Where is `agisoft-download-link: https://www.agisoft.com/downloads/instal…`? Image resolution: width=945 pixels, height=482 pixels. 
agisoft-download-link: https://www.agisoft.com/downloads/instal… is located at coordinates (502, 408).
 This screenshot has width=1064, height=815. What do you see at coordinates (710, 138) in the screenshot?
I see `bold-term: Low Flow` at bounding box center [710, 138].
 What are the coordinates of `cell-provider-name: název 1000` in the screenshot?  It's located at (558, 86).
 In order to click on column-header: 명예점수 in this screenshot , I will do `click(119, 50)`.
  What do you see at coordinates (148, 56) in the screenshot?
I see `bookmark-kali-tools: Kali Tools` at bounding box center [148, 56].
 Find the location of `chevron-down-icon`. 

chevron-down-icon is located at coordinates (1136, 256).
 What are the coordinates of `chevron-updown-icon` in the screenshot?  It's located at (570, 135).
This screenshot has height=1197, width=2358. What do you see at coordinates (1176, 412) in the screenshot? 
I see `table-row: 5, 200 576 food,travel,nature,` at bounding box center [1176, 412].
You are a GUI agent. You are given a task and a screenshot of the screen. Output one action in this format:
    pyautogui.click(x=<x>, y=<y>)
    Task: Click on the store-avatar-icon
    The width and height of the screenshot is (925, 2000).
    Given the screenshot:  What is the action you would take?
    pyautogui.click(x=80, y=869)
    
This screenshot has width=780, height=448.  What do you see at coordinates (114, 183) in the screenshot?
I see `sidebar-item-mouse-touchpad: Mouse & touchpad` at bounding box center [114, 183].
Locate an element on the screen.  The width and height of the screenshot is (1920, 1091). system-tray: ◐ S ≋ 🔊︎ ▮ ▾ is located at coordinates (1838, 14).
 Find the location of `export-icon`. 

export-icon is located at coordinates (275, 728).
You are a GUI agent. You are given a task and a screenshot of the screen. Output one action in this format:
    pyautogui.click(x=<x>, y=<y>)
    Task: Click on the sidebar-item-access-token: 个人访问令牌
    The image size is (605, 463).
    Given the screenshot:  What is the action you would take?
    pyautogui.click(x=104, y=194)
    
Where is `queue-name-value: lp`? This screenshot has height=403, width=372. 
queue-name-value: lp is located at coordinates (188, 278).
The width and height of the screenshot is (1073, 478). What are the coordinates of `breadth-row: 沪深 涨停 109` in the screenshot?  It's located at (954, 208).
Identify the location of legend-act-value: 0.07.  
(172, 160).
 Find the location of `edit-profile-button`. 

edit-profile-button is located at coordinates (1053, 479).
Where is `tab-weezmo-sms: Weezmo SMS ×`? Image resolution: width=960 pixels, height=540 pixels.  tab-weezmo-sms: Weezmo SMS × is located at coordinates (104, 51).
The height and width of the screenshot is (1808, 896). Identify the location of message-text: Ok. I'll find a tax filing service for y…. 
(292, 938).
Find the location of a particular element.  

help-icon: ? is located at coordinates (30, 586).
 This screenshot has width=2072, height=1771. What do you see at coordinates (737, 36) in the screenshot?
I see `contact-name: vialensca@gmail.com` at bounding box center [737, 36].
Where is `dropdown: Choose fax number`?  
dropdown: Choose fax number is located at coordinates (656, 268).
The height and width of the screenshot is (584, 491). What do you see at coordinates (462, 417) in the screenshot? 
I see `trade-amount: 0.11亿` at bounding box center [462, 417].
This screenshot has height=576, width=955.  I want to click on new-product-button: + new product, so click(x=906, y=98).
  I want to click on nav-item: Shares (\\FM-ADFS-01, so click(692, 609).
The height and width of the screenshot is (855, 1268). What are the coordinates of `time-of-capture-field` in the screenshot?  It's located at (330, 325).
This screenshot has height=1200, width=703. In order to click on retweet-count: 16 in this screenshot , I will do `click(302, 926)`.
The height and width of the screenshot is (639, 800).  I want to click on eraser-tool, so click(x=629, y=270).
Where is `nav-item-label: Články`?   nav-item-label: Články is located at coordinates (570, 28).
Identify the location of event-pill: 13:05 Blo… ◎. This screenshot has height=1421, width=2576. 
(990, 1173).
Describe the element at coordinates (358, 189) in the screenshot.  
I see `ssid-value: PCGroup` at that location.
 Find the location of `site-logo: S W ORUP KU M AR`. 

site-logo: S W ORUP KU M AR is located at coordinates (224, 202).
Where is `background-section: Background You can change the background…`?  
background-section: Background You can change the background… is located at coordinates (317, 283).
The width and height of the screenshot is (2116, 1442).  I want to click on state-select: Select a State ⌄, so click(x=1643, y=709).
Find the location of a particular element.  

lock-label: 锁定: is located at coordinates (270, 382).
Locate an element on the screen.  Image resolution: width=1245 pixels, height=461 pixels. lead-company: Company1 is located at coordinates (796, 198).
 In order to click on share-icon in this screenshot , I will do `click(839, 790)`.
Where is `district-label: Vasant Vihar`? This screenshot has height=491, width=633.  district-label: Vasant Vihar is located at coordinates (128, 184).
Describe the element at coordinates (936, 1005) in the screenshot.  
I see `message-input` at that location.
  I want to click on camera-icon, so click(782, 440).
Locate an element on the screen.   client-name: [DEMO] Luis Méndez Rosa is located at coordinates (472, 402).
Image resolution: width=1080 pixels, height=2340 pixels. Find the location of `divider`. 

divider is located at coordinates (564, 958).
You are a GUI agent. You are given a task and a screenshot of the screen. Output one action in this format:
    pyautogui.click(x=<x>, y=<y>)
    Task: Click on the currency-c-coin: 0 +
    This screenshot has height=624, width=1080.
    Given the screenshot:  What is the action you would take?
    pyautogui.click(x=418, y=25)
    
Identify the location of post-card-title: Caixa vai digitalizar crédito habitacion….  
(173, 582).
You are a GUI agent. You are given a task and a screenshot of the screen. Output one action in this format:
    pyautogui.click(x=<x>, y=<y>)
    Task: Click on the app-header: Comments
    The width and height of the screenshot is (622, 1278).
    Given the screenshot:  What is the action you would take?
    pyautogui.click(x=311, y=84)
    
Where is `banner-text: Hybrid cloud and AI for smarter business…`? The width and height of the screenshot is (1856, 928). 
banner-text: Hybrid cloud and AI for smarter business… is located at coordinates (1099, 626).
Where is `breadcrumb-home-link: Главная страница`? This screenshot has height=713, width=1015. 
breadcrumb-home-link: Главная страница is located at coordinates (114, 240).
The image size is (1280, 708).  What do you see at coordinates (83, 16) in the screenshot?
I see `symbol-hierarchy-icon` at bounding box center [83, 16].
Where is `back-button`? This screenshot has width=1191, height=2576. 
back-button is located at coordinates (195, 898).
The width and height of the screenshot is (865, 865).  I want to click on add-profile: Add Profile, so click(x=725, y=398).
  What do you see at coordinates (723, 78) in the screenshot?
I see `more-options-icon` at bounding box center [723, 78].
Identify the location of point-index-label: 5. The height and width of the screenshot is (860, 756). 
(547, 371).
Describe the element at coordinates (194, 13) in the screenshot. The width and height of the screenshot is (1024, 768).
-----
(Work to complete):
Retype all of the lines above without any changes.

(Your solution):
Where is `agisoft-download-link: https://www.agisoft.com/downloads/instal…`? Image resolution: width=945 pixels, height=482 pixels. 
agisoft-download-link: https://www.agisoft.com/downloads/instal… is located at coordinates (502, 408).
 This screenshot has width=1064, height=815. What do you see at coordinates (710, 138) in the screenshot?
I see `bold-term: Low Flow` at bounding box center [710, 138].
 What are the coordinates of `cell-provider-name: název 1000` in the screenshot?  It's located at (558, 86).
 In order to click on column-header: 명예점수 in this screenshot , I will do `click(119, 50)`.
  What do you see at coordinates (148, 56) in the screenshot?
I see `bookmark-kali-tools: Kali Tools` at bounding box center [148, 56].
 Find the location of `chevron-down-icon`. 

chevron-down-icon is located at coordinates (1136, 256).
 What are the coordinates of `chevron-updown-icon` in the screenshot?  It's located at (570, 135).
This screenshot has height=1197, width=2358. What do you see at coordinates (1176, 412) in the screenshot? 
I see `table-row: 5, 200 576 food,travel,nature,` at bounding box center [1176, 412].
You are a GUI agent. You are given a task and a screenshot of the screen. Output one action in this format:
    pyautogui.click(x=<x>, y=<y>)
    Task: Click on the store-avatar-icon
    The width and height of the screenshot is (925, 2000).
    Given the screenshot:  What is the action you would take?
    pyautogui.click(x=80, y=869)
    
This screenshot has width=780, height=448.  What do you see at coordinates (114, 183) in the screenshot?
I see `sidebar-item-mouse-touchpad: Mouse & touchpad` at bounding box center [114, 183].
Locate an element on the screen.  The width and height of the screenshot is (1920, 1091). system-tray: ◐ S ≋ 🔊︎ ▮ ▾ is located at coordinates (1838, 14).
 Find the location of `export-icon`. 

export-icon is located at coordinates (275, 728).
You are a GUI agent. You are given a task and a screenshot of the screen. Output one action in this format:
    pyautogui.click(x=<x>, y=<y>)
    Task: Click on the sidebar-item-access-token: 个人访问令牌
    The image size is (605, 463).
    Given the screenshot:  What is the action you would take?
    pyautogui.click(x=104, y=194)
    
Where is `queue-name-value: lp`? This screenshot has height=403, width=372. 
queue-name-value: lp is located at coordinates (188, 278).
The width and height of the screenshot is (1073, 478). What are the coordinates of `breadth-row: 沪深 涨停 109` in the screenshot?  It's located at (954, 208).
Identify the location of legend-act-value: 0.07.  
(172, 160).
 Find the location of `edit-profile-button`. 

edit-profile-button is located at coordinates (1053, 479).
Where is `tab-weezmo-sms: Weezmo SMS ×`? Image resolution: width=960 pixels, height=540 pixels.  tab-weezmo-sms: Weezmo SMS × is located at coordinates (104, 51).
The height and width of the screenshot is (1808, 896). Identify the location of message-text: Ok. I'll find a tax filing service for y…. 
(292, 938).
Find the location of a particular element.  

help-icon: ? is located at coordinates (30, 586).
 This screenshot has width=2072, height=1771. What do you see at coordinates (737, 36) in the screenshot?
I see `contact-name: vialensca@gmail.com` at bounding box center [737, 36].
Where is `dropdown: Choose fax number`?  
dropdown: Choose fax number is located at coordinates (656, 268).
The height and width of the screenshot is (584, 491). What do you see at coordinates (462, 417) in the screenshot? 
I see `trade-amount: 0.11亿` at bounding box center [462, 417].
This screenshot has height=576, width=955.  I want to click on new-product-button: + new product, so click(x=906, y=98).
  I want to click on nav-item: Shares (\\FM-ADFS-01, so click(692, 609).
The height and width of the screenshot is (855, 1268). What are the coordinates of `time-of-capture-field` in the screenshot?  It's located at (330, 325).
This screenshot has height=1200, width=703. In order to click on retweet-count: 16 in this screenshot , I will do `click(302, 926)`.
The height and width of the screenshot is (639, 800).  I want to click on eraser-tool, so click(x=629, y=270).
Where is `nav-item-label: Články`?   nav-item-label: Články is located at coordinates (570, 28).
Identify the location of event-pill: 13:05 Blo… ◎. This screenshot has height=1421, width=2576. 
(990, 1173).
Describe the element at coordinates (358, 189) in the screenshot.  
I see `ssid-value: PCGroup` at that location.
 Find the location of `site-logo: S W ORUP KU M AR`. 

site-logo: S W ORUP KU M AR is located at coordinates (224, 202).
Where is `background-section: Background You can change the background…`?  
background-section: Background You can change the background… is located at coordinates (317, 283).
The width and height of the screenshot is (2116, 1442).  I want to click on state-select: Select a State ⌄, so click(x=1643, y=709).
Find the location of a particular element.  

lock-label: 锁定: is located at coordinates (270, 382).
Locate an element on the screen.  Image resolution: width=1245 pixels, height=461 pixels. lead-company: Company1 is located at coordinates (796, 198).
 In order to click on share-icon in this screenshot , I will do `click(839, 790)`.
Where is `district-label: Vasant Vihar`? This screenshot has height=491, width=633.  district-label: Vasant Vihar is located at coordinates (128, 184).
Describe the element at coordinates (936, 1005) in the screenshot.  
I see `message-input` at that location.
  I want to click on camera-icon, so click(782, 440).
Locate an element on the screen.   client-name: [DEMO] Luis Méndez Rosa is located at coordinates (472, 402).
Image resolution: width=1080 pixels, height=2340 pixels. Find the location of `divider`. 

divider is located at coordinates (564, 958).
You are a GUI agent. You are given a task and a screenshot of the screen. Output one action in this format:
    pyautogui.click(x=<x>, y=<y>)
    Task: Click on the currency-c-coin: 0 +
    This screenshot has height=624, width=1080.
    Given the screenshot:  What is the action you would take?
    pyautogui.click(x=418, y=25)
    
Identify the location of post-card-title: Caixa vai digitalizar crédito habitacion….  
(173, 582).
You are a GUI agent. You are given a task and a screenshot of the screen. Output one action in this format:
    pyautogui.click(x=<x>, y=<y>)
    Task: Click on the app-header: Comments
    The width and height of the screenshot is (622, 1278).
    Given the screenshot:  What is the action you would take?
    pyautogui.click(x=311, y=84)
    
Where is `banner-text: Hybrid cloud and AI for smarter business…`? The width and height of the screenshot is (1856, 928). 
banner-text: Hybrid cloud and AI for smarter business… is located at coordinates (1099, 626).
Where is `breadcrumb-home-link: Главная страница`? This screenshot has height=713, width=1015. 
breadcrumb-home-link: Главная страница is located at coordinates (114, 240).
The image size is (1280, 708).  What do you see at coordinates (83, 16) in the screenshot?
I see `symbol-hierarchy-icon` at bounding box center [83, 16].
Where is `back-button`? This screenshot has width=1191, height=2576. 
back-button is located at coordinates (195, 898).
The width and height of the screenshot is (865, 865).  I want to click on add-profile: Add Profile, so click(x=725, y=398).
  What do you see at coordinates (723, 78) in the screenshot?
I see `more-options-icon` at bounding box center [723, 78].
Identify the location of point-index-label: 5. The height and width of the screenshot is (860, 756). 
(547, 371).
Describe the element at coordinates (194, 13) in the screenshot. The width and height of the screenshot is (1024, 768).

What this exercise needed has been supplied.